START DATA RECORDS
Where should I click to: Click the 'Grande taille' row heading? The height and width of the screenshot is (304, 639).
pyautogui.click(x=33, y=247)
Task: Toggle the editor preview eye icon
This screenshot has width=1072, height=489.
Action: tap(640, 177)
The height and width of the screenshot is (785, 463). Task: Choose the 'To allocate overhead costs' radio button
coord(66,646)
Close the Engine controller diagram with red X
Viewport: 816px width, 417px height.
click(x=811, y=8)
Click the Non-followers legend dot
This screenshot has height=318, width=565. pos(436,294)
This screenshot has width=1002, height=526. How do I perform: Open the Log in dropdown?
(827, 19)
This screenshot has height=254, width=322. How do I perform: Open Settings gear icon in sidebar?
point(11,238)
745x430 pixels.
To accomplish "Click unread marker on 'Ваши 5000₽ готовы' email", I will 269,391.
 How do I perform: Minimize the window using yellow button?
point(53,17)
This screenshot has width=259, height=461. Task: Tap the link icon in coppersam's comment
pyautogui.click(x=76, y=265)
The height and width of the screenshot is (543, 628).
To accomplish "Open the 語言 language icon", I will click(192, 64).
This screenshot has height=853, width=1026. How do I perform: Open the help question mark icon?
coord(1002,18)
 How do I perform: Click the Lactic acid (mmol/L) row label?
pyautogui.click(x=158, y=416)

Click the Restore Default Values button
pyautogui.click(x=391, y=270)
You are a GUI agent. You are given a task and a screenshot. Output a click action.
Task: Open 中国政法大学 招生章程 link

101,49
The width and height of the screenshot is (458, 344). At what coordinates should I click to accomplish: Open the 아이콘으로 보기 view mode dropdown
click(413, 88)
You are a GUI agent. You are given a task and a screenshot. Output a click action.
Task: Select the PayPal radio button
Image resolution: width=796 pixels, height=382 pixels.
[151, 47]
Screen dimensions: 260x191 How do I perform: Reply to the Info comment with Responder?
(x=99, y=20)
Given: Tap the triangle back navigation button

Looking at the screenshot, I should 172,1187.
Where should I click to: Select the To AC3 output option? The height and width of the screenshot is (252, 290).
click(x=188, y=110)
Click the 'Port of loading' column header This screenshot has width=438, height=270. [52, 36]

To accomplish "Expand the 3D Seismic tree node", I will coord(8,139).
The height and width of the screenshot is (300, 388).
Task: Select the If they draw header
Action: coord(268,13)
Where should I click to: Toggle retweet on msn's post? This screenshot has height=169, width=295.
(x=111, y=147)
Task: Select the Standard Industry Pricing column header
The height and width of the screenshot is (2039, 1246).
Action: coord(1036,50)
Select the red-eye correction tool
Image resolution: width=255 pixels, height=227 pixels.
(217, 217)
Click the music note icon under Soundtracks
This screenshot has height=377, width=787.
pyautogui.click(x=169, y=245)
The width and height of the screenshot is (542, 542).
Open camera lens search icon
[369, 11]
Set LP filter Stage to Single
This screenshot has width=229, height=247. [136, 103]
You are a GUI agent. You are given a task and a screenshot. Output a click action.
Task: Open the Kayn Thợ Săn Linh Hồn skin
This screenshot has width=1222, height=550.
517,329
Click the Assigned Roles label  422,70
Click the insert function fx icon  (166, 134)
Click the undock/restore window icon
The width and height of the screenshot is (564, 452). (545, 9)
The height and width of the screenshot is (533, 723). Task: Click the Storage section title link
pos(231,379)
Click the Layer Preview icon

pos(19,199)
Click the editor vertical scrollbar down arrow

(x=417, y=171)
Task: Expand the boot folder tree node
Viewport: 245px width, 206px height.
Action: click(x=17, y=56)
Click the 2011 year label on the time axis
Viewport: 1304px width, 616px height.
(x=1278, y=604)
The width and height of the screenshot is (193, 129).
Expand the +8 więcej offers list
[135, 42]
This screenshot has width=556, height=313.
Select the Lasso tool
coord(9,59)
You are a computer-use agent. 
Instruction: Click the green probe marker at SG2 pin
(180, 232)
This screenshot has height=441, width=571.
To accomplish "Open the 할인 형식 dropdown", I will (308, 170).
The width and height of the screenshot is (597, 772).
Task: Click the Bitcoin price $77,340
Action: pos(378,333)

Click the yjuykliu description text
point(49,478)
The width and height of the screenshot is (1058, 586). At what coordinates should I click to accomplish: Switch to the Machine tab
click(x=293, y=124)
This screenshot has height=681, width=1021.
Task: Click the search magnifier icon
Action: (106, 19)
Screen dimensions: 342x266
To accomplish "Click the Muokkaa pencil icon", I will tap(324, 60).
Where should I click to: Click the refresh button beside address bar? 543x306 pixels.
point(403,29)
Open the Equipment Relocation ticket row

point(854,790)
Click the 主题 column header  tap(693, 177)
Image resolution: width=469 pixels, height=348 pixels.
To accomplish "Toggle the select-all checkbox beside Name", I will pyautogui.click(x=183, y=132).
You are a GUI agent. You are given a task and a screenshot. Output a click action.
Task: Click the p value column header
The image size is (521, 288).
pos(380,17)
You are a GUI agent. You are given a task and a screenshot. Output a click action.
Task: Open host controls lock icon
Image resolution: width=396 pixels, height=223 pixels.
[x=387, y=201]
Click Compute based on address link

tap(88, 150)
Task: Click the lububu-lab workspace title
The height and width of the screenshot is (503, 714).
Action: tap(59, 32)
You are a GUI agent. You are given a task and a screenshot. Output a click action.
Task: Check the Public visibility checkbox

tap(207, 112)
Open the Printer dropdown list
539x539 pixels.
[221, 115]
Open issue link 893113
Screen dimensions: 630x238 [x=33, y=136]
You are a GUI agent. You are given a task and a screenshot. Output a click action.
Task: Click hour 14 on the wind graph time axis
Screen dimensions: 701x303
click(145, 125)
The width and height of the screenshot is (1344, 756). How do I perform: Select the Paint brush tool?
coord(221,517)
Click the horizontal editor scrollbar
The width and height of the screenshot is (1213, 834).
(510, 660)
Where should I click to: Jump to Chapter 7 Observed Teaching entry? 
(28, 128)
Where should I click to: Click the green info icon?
END DATA RECORDS
• EXERCISE GOAL
What you return must match the data above character for character.

• ANSWER TO THIS TASK
Where should I click to: Click the 'Grande taille' row heading? The height and width of the screenshot is (304, 639).
pyautogui.click(x=33, y=247)
Task: Toggle the editor preview eye icon
This screenshot has width=1072, height=489.
Action: tap(640, 177)
The height and width of the screenshot is (785, 463). Task: Choose the 'To allocate overhead costs' radio button
coord(66,646)
Close the Engine controller diagram with red X
Viewport: 816px width, 417px height.
click(x=811, y=8)
Click the Non-followers legend dot
This screenshot has height=318, width=565. pos(436,294)
This screenshot has width=1002, height=526. How do I perform: Open the Log in dropdown?
(827, 19)
This screenshot has height=254, width=322. How do I perform: Open Settings gear icon in sidebar?
point(11,238)
745x430 pixels.
To accomplish "Click unread marker on 'Ваши 5000₽ готовы' email", I will 269,391.
 How do I perform: Minimize the window using yellow button?
point(53,17)
This screenshot has width=259, height=461. Task: Tap the link icon in coppersam's comment
pyautogui.click(x=76, y=265)
The height and width of the screenshot is (543, 628).
To accomplish "Open the 語言 language icon", I will click(192, 64).
This screenshot has height=853, width=1026. How do I perform: Open the help question mark icon?
coord(1002,18)
 How do I perform: Click the Lactic acid (mmol/L) row label?
pyautogui.click(x=158, y=416)

Click the Restore Default Values button
pyautogui.click(x=391, y=270)
You are a GUI agent. You are given a task and a screenshot. Output a click action.
Task: Open 中国政法大学 招生章程 link

101,49
The width and height of the screenshot is (458, 344). At what coordinates should I click to accomplish: Open the 아이콘으로 보기 view mode dropdown
click(413, 88)
You are a GUI agent. You are given a task and a screenshot. Output a click action.
Task: Select the PayPal radio button
Image resolution: width=796 pixels, height=382 pixels.
[151, 47]
Screen dimensions: 260x191 How do I perform: Reply to the Info comment with Responder?
(x=99, y=20)
Given: Tap the triangle back navigation button

Looking at the screenshot, I should 172,1187.
Where should I click to: Select the To AC3 output option? The height and width of the screenshot is (252, 290).
click(x=188, y=110)
Click the 'Port of loading' column header This screenshot has width=438, height=270. [52, 36]

To accomplish "Expand the 3D Seismic tree node", I will coord(8,139).
The height and width of the screenshot is (300, 388).
Task: Select the If they draw header
Action: coord(268,13)
Where should I click to: Toggle retweet on msn's post? This screenshot has height=169, width=295.
(x=111, y=147)
Task: Select the Standard Industry Pricing column header
The height and width of the screenshot is (2039, 1246).
Action: coord(1036,50)
Select the red-eye correction tool
Image resolution: width=255 pixels, height=227 pixels.
(217, 217)
Click the music note icon under Soundtracks
This screenshot has height=377, width=787.
pyautogui.click(x=169, y=245)
The width and height of the screenshot is (542, 542).
Open camera lens search icon
[369, 11]
Set LP filter Stage to Single
This screenshot has width=229, height=247. [136, 103]
You are a GUI agent. You are given a task and a screenshot. Output a click action.
Task: Open the Kayn Thợ Săn Linh Hồn skin
This screenshot has width=1222, height=550.
517,329
Click the Assigned Roles label  422,70
Click the insert function fx icon  (166, 134)
Click the undock/restore window icon
The width and height of the screenshot is (564, 452). (545, 9)
The height and width of the screenshot is (533, 723). Task: Click the Storage section title link
pos(231,379)
Click the Layer Preview icon

pos(19,199)
Click the editor vertical scrollbar down arrow

(x=417, y=171)
Task: Expand the boot folder tree node
Viewport: 245px width, 206px height.
Action: click(x=17, y=56)
Click the 2011 year label on the time axis
Viewport: 1304px width, 616px height.
(x=1278, y=604)
The width and height of the screenshot is (193, 129).
Expand the +8 więcej offers list
[135, 42]
This screenshot has width=556, height=313.
Select the Lasso tool
coord(9,59)
You are a computer-use agent. 
Instruction: Click the green probe marker at SG2 pin
(180, 232)
This screenshot has height=441, width=571.
To accomplish "Open the 할인 형식 dropdown", I will (308, 170).
The width and height of the screenshot is (597, 772).
Task: Click the Bitcoin price $77,340
Action: pos(378,333)

Click the yjuykliu description text
point(49,478)
The width and height of the screenshot is (1058, 586). At what coordinates should I click to accomplish: Switch to the Machine tab
click(x=293, y=124)
This screenshot has height=681, width=1021.
Task: Click the search magnifier icon
Action: (106, 19)
Screen dimensions: 342x266
To accomplish "Click the Muokkaa pencil icon", I will tap(324, 60).
Where should I click to: Click the refresh button beside address bar? 543x306 pixels.
point(403,29)
Open the Equipment Relocation ticket row

point(854,790)
Click the 主题 column header  tap(693, 177)
Image resolution: width=469 pixels, height=348 pixels.
To accomplish "Toggle the select-all checkbox beside Name", I will pyautogui.click(x=183, y=132).
You are a GUI agent. You are given a task and a screenshot. Output a click action.
Task: Click the p value column header
The image size is (521, 288).
pos(380,17)
You are a GUI agent. You are given a task and a screenshot. Output a click action.
Task: Open host controls lock icon
Image resolution: width=396 pixels, height=223 pixels.
[x=387, y=201]
Click Compute based on address link

tap(88, 150)
Task: Click the lububu-lab workspace title
The height and width of the screenshot is (503, 714).
Action: tap(59, 32)
You are a GUI agent. You are given a task and a screenshot. Output a click action.
Task: Check the Public visibility checkbox

tap(207, 112)
Open the Printer dropdown list
539x539 pixels.
[221, 115]
Open issue link 893113
Screen dimensions: 630x238 [x=33, y=136]
You are a GUI agent. You are given a task and a screenshot. Output a click action.
Task: Click hour 14 on the wind graph time axis
Screen dimensions: 701x303
click(145, 125)
The width and height of the screenshot is (1344, 756). How do I perform: Select the Paint brush tool?
coord(221,517)
Click the horizontal editor scrollbar
The width and height of the screenshot is (1213, 834).
(510, 660)
Where should I click to: Jump to Chapter 7 Observed Teaching entry? 
(28, 128)
Where should I click to: Click the green info icon?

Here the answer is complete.